══ Given information
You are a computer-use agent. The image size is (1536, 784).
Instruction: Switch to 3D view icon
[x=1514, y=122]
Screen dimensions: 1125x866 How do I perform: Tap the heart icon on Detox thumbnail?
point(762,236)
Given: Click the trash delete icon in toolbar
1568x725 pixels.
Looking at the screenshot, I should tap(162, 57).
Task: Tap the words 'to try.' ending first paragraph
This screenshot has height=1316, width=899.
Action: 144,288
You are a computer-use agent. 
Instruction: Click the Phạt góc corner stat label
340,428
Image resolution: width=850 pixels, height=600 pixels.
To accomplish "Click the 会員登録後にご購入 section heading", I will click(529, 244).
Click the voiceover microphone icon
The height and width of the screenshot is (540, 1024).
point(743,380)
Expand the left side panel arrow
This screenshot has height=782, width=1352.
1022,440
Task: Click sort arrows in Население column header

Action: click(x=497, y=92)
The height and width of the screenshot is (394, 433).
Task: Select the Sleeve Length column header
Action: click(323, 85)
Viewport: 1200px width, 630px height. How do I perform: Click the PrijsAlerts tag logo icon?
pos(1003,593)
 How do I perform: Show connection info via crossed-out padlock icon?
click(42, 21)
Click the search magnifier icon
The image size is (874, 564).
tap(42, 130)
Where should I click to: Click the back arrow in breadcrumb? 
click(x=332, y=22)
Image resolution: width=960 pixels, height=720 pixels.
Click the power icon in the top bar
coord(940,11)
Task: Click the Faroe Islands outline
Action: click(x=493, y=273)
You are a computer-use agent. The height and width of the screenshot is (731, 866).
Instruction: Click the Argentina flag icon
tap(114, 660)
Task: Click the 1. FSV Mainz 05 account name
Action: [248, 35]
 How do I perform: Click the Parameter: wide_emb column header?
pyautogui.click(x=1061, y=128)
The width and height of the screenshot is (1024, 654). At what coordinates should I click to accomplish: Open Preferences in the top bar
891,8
════
What the exercise asks - Write down again, exactly as given, only the lines above that fall from the line with "Given: Click the trash delete icon in toolbar" to the line with "Image resolution: width=850", inclusive.

Response to this exercise -
Given: Click the trash delete icon in toolbar
1568x725 pixels.
Looking at the screenshot, I should tap(162, 57).
Task: Tap the words 'to try.' ending first paragraph
This screenshot has height=1316, width=899.
Action: 144,288
You are a computer-use agent. 
Instruction: Click the Phạt góc corner stat label
340,428
Image resolution: width=850 pixels, height=600 pixels.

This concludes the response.